### Exercise
Transcribe the entire listing faithfully; every line must match the original.

· · · · · · ·

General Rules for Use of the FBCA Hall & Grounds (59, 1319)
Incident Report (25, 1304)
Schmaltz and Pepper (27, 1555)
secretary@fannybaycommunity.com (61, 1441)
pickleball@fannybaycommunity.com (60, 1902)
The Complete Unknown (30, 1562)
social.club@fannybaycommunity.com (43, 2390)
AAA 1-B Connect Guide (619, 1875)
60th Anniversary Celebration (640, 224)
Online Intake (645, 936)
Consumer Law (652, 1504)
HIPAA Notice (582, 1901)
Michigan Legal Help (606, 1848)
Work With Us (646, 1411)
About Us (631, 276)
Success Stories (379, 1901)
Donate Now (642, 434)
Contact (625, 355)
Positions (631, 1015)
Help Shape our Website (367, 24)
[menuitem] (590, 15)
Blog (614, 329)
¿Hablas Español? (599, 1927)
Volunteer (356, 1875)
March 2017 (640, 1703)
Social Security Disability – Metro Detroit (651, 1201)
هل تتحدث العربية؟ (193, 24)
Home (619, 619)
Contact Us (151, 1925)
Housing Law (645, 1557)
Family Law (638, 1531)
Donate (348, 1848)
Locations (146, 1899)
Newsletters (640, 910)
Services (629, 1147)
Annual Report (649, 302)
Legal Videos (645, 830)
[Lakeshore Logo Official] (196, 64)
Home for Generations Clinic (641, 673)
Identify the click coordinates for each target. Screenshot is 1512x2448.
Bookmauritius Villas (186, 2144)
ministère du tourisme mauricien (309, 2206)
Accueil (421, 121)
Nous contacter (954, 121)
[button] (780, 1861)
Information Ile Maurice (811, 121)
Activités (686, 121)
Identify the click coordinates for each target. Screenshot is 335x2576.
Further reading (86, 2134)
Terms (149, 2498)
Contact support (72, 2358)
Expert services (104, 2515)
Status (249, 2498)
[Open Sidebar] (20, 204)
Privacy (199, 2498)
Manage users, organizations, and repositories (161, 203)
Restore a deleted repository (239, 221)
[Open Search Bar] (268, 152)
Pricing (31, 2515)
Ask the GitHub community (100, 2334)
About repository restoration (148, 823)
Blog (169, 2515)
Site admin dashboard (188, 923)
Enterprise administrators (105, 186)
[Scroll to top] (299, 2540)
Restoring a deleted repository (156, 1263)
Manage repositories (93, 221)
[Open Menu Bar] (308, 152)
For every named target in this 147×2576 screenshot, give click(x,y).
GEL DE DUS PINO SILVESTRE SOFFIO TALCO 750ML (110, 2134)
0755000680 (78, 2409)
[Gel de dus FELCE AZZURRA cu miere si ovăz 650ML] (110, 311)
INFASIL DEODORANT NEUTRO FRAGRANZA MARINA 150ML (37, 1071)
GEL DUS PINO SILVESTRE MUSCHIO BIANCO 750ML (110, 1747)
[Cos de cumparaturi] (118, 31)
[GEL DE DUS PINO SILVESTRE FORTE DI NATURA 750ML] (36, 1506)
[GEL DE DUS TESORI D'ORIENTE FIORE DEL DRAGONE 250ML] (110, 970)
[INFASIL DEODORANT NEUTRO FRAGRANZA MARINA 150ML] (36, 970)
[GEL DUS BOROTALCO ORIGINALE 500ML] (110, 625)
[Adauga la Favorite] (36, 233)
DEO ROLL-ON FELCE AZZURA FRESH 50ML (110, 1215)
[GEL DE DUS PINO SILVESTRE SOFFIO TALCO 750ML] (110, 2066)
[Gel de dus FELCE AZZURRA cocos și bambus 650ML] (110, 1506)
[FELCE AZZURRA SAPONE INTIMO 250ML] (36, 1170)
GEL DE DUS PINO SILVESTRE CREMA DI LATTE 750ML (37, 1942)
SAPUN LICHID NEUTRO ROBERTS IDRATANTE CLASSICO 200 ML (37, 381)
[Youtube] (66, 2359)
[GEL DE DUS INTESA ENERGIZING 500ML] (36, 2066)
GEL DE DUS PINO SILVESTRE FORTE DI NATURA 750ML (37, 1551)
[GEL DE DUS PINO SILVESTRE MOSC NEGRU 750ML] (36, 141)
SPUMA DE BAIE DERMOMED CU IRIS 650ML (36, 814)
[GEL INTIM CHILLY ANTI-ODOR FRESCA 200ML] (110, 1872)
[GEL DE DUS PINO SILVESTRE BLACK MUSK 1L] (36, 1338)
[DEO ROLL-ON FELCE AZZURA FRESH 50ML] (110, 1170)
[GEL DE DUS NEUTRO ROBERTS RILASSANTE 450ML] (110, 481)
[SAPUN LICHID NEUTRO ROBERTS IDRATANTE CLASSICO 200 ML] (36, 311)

· · · · · · ·

### Answer section
General Rules for Use of the FBCA Hall & Grounds (59, 1319)
Incident Report (25, 1304)
Schmaltz and Pepper (27, 1555)
secretary@fannybaycommunity.com (61, 1441)
pickleball@fannybaycommunity.com (60, 1902)
The Complete Unknown (30, 1562)
social.club@fannybaycommunity.com (43, 2390)
AAA 1-B Connect Guide (619, 1875)
60th Anniversary Celebration (640, 224)
Online Intake (645, 936)
Consumer Law (652, 1504)
HIPAA Notice (582, 1901)
Michigan Legal Help (606, 1848)
Work With Us (646, 1411)
About Us (631, 276)
Success Stories (379, 1901)
Donate Now (642, 434)
Contact (625, 355)
Positions (631, 1015)
Help Shape our Website (367, 24)
[menuitem] (590, 15)
Blog (614, 329)
¿Hablas Español? (599, 1927)
Volunteer (356, 1875)
March 2017 (640, 1703)
Social Security Disability – Metro Detroit (651, 1201)
هل تتحدث العربية؟ (193, 24)
Home (619, 619)
Contact Us (151, 1925)
Housing Law (645, 1557)
Family Law (638, 1531)
Donate (348, 1848)
Locations (146, 1899)
Newsletters (640, 910)
Services (629, 1147)
Annual Report (649, 302)
Legal Videos (645, 830)
[Lakeshore Logo Official] (196, 64)
Home for Generations Clinic (641, 673)
Identify the click coordinates for each target. Screenshot is 1512x2448.
Bookmauritius Villas (186, 2144)
ministère du tourisme mauricien (309, 2206)
Accueil (421, 121)
Nous contacter (954, 121)
[button] (780, 1861)
Information Ile Maurice (811, 121)
Activités (686, 121)
Identify the click coordinates for each target. Screenshot is 335x2576.
Further reading (86, 2134)
Terms (149, 2498)
Contact support (72, 2358)
Expert services (104, 2515)
Status (249, 2498)
[Open Sidebar] (20, 204)
Privacy (199, 2498)
Manage users, organizations, and repositories (161, 203)
Restore a deleted repository (239, 221)
[Open Search Bar] (268, 152)
Pricing (31, 2515)
Ask the GitHub community (100, 2334)
About repository restoration (148, 823)
Blog (169, 2515)
Site admin dashboard (188, 923)
Enterprise administrators (105, 186)
[Scroll to top] (299, 2540)
Restoring a deleted repository (156, 1263)
Manage repositories (93, 221)
[Open Menu Bar] (308, 152)
For every named target in this 147×2576 screenshot, give click(x,y).
GEL DE DUS PINO SILVESTRE SOFFIO TALCO 750ML (110, 2134)
0755000680 (78, 2409)
[Gel de dus FELCE AZZURRA cu miere si ovăz 650ML] (110, 311)
INFASIL DEODORANT NEUTRO FRAGRANZA MARINA 150ML (37, 1071)
GEL DUS PINO SILVESTRE MUSCHIO BIANCO 750ML (110, 1747)
[Cos de cumparaturi] (118, 31)
[GEL DE DUS PINO SILVESTRE FORTE DI NATURA 750ML] (36, 1506)
[GEL DE DUS TESORI D'ORIENTE FIORE DEL DRAGONE 250ML] (110, 970)
[INFASIL DEODORANT NEUTRO FRAGRANZA MARINA 150ML] (36, 970)
[GEL DUS BOROTALCO ORIGINALE 500ML] (110, 625)
[Adauga la Favorite] (36, 233)
DEO ROLL-ON FELCE AZZURA FRESH 50ML (110, 1215)
[GEL DE DUS PINO SILVESTRE SOFFIO TALCO 750ML] (110, 2066)
[Gel de dus FELCE AZZURRA cocos și bambus 650ML] (110, 1506)
[FELCE AZZURRA SAPONE INTIMO 250ML] (36, 1170)
GEL DE DUS PINO SILVESTRE CREMA DI LATTE 750ML (37, 1942)
SAPUN LICHID NEUTRO ROBERTS IDRATANTE CLASSICO 200 ML (37, 381)
[Youtube] (66, 2359)
[GEL DE DUS INTESA ENERGIZING 500ML] (36, 2066)
GEL DE DUS PINO SILVESTRE FORTE DI NATURA 750ML (37, 1551)
[GEL DE DUS PINO SILVESTRE MOSC NEGRU 750ML] (36, 141)
SPUMA DE BAIE DERMOMED CU IRIS 650ML (36, 814)
[GEL INTIM CHILLY ANTI-ODOR FRESCA 200ML] (110, 1872)
[GEL DE DUS PINO SILVESTRE BLACK MUSK 1L] (36, 1338)
[DEO ROLL-ON FELCE AZZURA FRESH 50ML] (110, 1170)
[GEL DE DUS NEUTRO ROBERTS RILASSANTE 450ML] (110, 481)
[SAPUN LICHID NEUTRO ROBERTS IDRATANTE CLASSICO 200 ML] (36, 311)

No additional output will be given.